There's been something of a triumph of spin on the EU's MFF share-out. Oh I don't mean the headlines, which we summarised last week, but the rationale. Spain and Italy get the biggest share for the next seven years because they have been hardest hit by Covid, the spin went. And hardly anyone said "Hold on - Covid hasn't gone. What if Poland goes down next year, or the Netherlands?"
Of course, as Rutte and Kurz know full well, Covid has been the cover for propping up the generous but unaffordable pension commitments in Spain and Italy. I told my old mate in the pub last night not to worry - Germany was paying for the mad Med pensions. He was just paying for Slovenia and Croatia. "What?
Austria pays €14bn into the MFF; Slovenia gets €1.2bn and Croatia €12.1bn. That's €1,580 from the purses of every Austrian and €2,969 into the wallets of every Croatian. "Croatia? Why do they need money? Have you seen the price of property there now? Their hotels cost the same as ours and are more fully booked, their trains are new, new stations, bridges - we paid for all that already".

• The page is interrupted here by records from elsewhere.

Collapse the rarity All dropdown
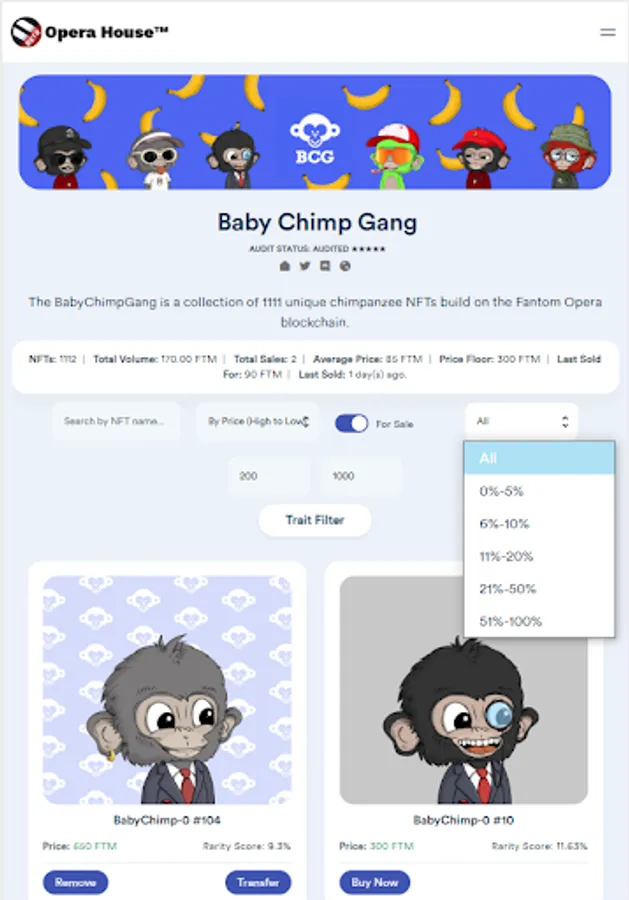Viewport: 629px width, 900px height. tap(521, 421)
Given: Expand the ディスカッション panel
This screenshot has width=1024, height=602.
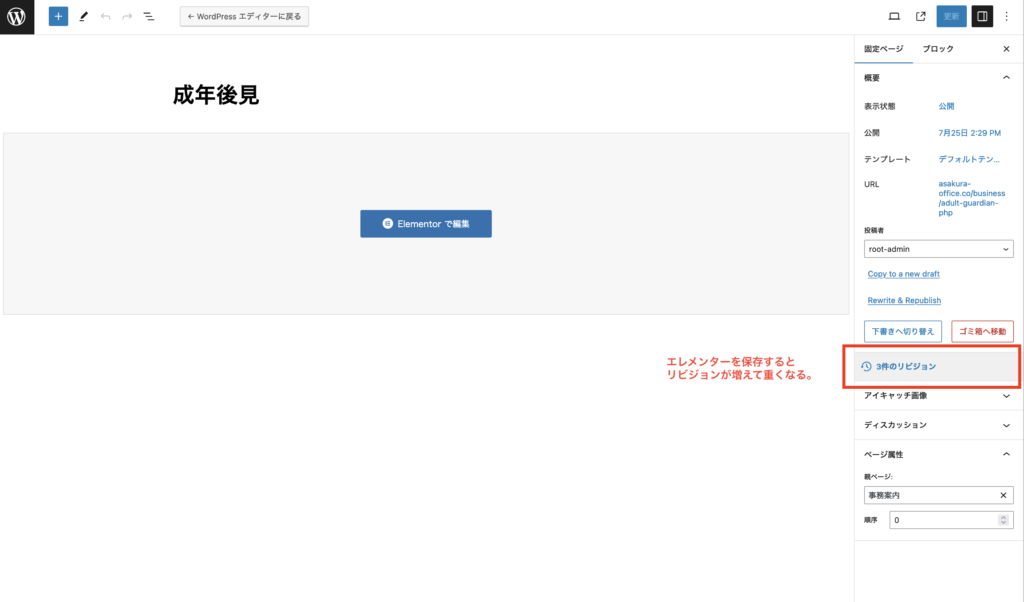Looking at the screenshot, I should [x=1006, y=425].
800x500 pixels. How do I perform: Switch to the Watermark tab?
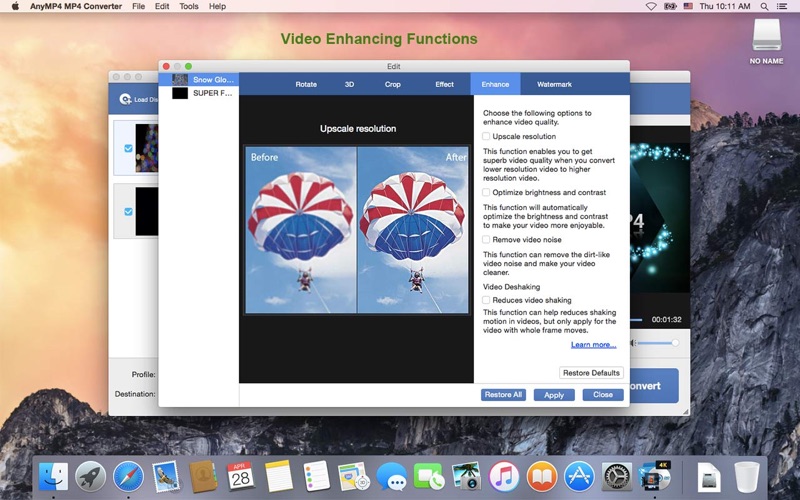tap(554, 84)
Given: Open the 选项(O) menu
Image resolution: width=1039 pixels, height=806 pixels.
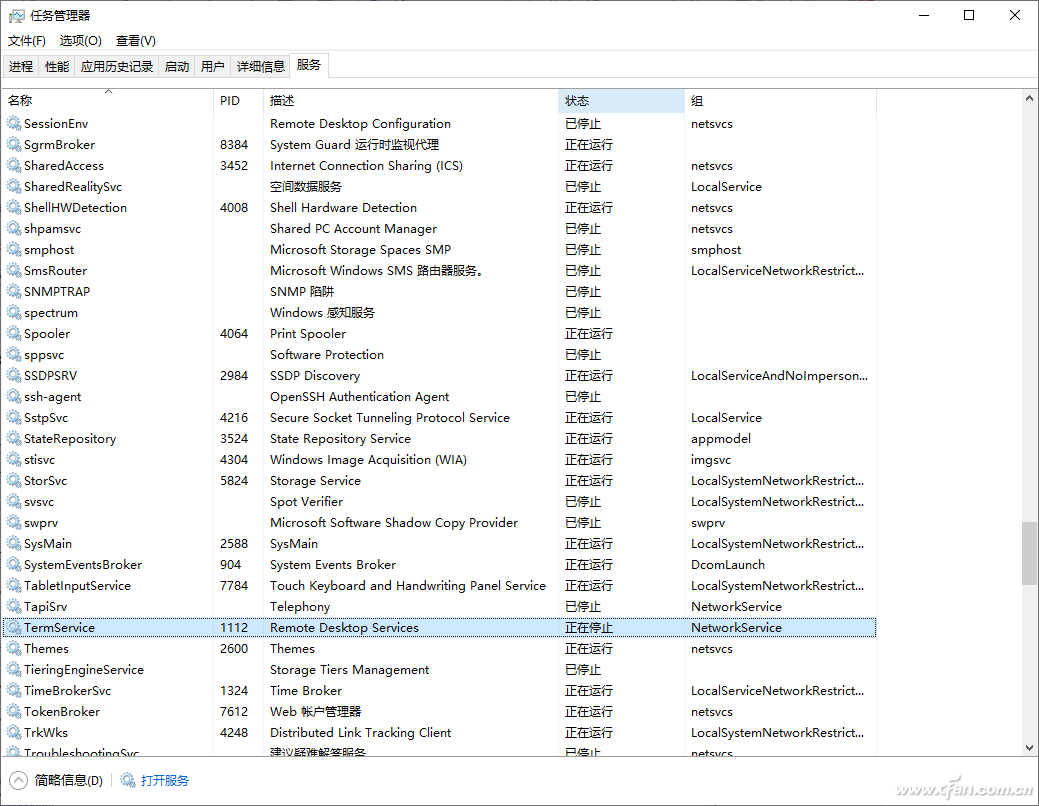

I have my own suspicions - and they're around Tito's old nuclear power plant at Krško (say Crooshgo), shared between Croatia and Slovenia, due for decommissioning from 2023 but now extended for another twenty years. The EU insists it's safe, but our nuclear leak (and other civil emergencies) warning sirens are still tested every Saturday at 12 noon, and most folk have a 7-day course of Iodine pills in the first aid box. More specifically, Croatia has a contractual obligation to take 50% of the nuclear waste by 2025, hasn't got anywhere to put it and Slovenia has run out of storage. That's my guess, anyhow.
That's the sort of thing that Covid is helping to hide. Don't tell the tourists headed for the Adriatic beaches that there's a nuclear waste dump behind the hotel, don't tell the punters hard at work in Munich that their taxes are being drunk by Luigi and Alphonse sitting in the sun outside their tavernas. Hey ho.